がんばれ!!しんちゃん
子育てから、音楽・ビデオ鑑賞などの趣味、学問や能力開発等生活全般に関する話題を断片的に書き綴る。
自然のダイナミズム
カブトムシ、クワガタムシ、ハネカクシ等「鞘翅(しょうし)目」の昆虫の後翅は、一定方向の力を与えるだけで、瞬時に開くことができる。
この畳み方は「三浦折り」として知られており、日本の人工衛星に搭載された太陽電池の羽根に応用された。

カイガラムシが作るロウは、高可塑性(瞬時に溶け、又すぐに固まる)であり、紙に染み込ませて高機能の感熱紙となる。
セリカNODAというワックスメーカーは、中国との共同研究で、感熱紙の他、カラーコピー用のトナー等も開発しているようだ。

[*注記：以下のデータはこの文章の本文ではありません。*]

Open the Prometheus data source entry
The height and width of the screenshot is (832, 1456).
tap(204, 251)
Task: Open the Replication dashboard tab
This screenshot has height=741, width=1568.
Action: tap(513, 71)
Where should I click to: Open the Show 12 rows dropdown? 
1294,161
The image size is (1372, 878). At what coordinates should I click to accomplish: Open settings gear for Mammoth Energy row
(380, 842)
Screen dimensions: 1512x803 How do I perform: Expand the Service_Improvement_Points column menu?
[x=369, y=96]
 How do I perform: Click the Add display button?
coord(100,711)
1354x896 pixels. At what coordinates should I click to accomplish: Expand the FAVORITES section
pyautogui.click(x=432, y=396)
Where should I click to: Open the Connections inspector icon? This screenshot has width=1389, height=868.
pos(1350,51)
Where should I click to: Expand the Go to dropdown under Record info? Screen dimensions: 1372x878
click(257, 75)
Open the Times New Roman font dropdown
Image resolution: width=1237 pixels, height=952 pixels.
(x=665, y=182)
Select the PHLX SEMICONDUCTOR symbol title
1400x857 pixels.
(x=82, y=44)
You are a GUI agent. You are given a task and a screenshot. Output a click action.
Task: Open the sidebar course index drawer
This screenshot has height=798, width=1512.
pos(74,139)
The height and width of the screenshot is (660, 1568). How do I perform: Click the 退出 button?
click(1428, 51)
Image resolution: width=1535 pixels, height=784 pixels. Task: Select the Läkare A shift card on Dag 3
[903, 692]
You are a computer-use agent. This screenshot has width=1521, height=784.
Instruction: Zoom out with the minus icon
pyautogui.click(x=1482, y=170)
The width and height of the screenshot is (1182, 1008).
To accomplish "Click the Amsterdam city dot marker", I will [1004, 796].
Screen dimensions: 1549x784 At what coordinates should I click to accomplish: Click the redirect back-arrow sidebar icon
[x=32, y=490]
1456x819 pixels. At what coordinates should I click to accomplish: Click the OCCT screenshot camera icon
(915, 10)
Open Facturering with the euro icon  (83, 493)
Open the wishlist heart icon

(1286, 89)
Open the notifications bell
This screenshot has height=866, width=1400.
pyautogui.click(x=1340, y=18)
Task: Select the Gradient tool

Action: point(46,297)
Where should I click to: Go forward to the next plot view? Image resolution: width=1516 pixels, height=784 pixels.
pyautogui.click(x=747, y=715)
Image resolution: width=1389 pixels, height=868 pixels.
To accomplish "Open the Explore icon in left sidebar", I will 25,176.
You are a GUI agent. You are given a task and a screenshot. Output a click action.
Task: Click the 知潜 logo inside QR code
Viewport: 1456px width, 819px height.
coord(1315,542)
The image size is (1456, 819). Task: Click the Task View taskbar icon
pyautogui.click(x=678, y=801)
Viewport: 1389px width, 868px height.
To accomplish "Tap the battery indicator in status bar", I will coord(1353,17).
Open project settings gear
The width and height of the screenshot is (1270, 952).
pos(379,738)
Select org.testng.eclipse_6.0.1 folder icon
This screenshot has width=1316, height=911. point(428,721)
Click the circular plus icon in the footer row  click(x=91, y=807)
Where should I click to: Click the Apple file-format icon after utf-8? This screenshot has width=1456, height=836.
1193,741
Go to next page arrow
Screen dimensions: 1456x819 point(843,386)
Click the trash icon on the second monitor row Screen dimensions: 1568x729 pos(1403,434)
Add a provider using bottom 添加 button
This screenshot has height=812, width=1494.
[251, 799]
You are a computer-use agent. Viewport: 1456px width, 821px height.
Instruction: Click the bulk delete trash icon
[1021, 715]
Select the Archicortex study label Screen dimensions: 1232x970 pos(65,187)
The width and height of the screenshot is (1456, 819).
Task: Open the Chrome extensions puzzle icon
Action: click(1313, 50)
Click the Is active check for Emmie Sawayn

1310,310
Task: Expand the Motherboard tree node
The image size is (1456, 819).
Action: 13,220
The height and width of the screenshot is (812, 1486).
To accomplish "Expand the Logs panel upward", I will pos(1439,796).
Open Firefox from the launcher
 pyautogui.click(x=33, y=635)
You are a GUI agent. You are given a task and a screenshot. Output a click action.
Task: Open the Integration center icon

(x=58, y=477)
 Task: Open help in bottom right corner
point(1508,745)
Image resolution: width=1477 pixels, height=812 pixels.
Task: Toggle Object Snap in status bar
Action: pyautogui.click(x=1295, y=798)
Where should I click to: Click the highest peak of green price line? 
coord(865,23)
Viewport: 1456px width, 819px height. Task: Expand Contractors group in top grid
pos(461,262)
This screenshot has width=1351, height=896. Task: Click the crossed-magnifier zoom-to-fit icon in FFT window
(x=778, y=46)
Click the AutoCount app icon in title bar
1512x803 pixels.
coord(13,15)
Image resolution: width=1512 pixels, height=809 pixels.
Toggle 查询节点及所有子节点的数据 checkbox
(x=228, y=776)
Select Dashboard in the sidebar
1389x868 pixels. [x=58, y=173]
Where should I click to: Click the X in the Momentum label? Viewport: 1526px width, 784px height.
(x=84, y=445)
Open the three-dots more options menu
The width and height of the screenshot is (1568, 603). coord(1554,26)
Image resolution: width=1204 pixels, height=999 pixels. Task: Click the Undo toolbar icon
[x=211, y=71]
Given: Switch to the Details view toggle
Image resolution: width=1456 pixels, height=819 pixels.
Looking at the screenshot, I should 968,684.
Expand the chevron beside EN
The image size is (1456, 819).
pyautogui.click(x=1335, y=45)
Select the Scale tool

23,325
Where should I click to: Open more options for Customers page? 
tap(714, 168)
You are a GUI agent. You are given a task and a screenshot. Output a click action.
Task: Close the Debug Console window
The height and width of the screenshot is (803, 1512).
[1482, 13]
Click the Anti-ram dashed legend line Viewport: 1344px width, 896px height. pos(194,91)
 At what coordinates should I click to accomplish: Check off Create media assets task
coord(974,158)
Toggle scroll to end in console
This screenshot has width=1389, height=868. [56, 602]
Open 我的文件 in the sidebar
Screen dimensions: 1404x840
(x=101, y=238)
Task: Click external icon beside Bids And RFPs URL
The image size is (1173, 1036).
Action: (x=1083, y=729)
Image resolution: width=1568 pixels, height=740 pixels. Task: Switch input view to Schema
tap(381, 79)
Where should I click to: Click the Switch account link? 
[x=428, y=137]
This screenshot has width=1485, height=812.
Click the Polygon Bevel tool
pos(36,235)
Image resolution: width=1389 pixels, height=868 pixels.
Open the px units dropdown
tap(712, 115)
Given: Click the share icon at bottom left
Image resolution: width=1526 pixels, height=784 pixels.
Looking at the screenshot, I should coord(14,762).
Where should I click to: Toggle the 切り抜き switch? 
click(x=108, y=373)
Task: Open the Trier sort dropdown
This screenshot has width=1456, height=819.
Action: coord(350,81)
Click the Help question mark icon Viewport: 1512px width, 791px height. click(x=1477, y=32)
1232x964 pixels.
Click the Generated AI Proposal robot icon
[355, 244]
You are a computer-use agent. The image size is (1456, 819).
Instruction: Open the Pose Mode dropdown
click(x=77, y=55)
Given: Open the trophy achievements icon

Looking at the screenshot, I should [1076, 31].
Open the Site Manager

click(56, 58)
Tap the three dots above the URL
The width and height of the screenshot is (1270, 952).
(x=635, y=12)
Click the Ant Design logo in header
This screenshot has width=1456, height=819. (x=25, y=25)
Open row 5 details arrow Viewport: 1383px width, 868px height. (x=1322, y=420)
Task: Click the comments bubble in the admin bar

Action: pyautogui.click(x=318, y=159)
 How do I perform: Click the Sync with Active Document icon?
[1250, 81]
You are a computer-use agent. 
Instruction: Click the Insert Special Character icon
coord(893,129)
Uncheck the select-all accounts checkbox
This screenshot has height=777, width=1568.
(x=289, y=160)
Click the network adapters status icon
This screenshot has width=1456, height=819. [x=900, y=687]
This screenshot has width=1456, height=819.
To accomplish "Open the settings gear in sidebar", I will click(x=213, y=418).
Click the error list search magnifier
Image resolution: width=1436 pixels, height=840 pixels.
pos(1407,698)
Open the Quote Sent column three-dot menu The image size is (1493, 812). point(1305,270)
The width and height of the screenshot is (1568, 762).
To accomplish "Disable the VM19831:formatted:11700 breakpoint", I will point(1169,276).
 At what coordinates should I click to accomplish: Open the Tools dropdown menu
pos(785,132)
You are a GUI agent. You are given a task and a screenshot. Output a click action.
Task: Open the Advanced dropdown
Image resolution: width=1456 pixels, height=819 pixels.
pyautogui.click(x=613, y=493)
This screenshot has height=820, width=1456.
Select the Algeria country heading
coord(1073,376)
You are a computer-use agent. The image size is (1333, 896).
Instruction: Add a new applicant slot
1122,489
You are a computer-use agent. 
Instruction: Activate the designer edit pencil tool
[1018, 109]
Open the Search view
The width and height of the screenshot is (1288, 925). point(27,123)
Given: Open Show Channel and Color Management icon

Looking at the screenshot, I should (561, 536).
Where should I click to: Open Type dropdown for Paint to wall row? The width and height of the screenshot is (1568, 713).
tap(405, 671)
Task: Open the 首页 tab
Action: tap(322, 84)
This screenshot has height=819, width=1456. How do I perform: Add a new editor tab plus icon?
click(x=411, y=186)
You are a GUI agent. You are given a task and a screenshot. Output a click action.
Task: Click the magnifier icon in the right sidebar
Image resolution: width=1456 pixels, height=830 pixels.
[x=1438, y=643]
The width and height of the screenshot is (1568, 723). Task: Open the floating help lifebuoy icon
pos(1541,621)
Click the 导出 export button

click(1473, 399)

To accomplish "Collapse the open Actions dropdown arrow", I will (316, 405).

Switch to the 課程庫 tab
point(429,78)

ダイムラー・クライスラーは「環境志向設計」を実践している。
1990年代初頭、天然繊維プロジェクト(通称:パラプロジェクト)は、ダイムラー・クライスラー、ブラジル政府、パラ大学などが中心となって展開するPOEMA(アマゾン地方貧困・環境研究開発計画)の活動の一環として始まった。

人口200人の村(パラ州マラジョー島)とパートナーシップを結び、ココナッツ殻(廃棄物)を原料として、村人たちがつくった部品を、ブラジルで生産されるすべての車両に装備(シート・クッションやヘッドレスト等に利用)しているというのだ。
ココナッツ殻は、優れた「吸排湿」特性を持ち、約90年という耐用年数があるそうだ。

これらの企業は、自然との共存を実践している優良企業といえるだろう。

ただ、今後、発展が予想される「昆虫を利用したビジネス」全般に言えることだが、生態系を破壊し、取り返しのつかない驚異を生み出す危険性は常にあるはずだ。
例えば、マラリアを媒介しないハマダラカを遺伝子組み換え技術によって生み出し、自然界に放ち、マラリア撲滅に役立てようというプロジェクトがあるらしい。

ジュラシックパークで、数学者が「カオス、カオス」と、うるさく言っていたが、まさに自然界は複雑に影響し合い、変容し、突然猛威をふるい、信じられない美しさを現したりする。
「風の谷のナウシカ」や「もののけ姫」等の宮崎駿(アニメ)作品から感じられるダイナミズムと言った方が分かりやすいかもしれない。

過去にもブナ林の無計画な伐採により、森林の保水能力が激減し、山崩れが頻発した事例や、赤潮の発生による海苔の不作、タイラギ等の不漁が問題になっている有明海(ムツゴロウが有名)の例もある。

目先の利益ばかりを求めると、とんでもないしっぺ返しが来るだろう。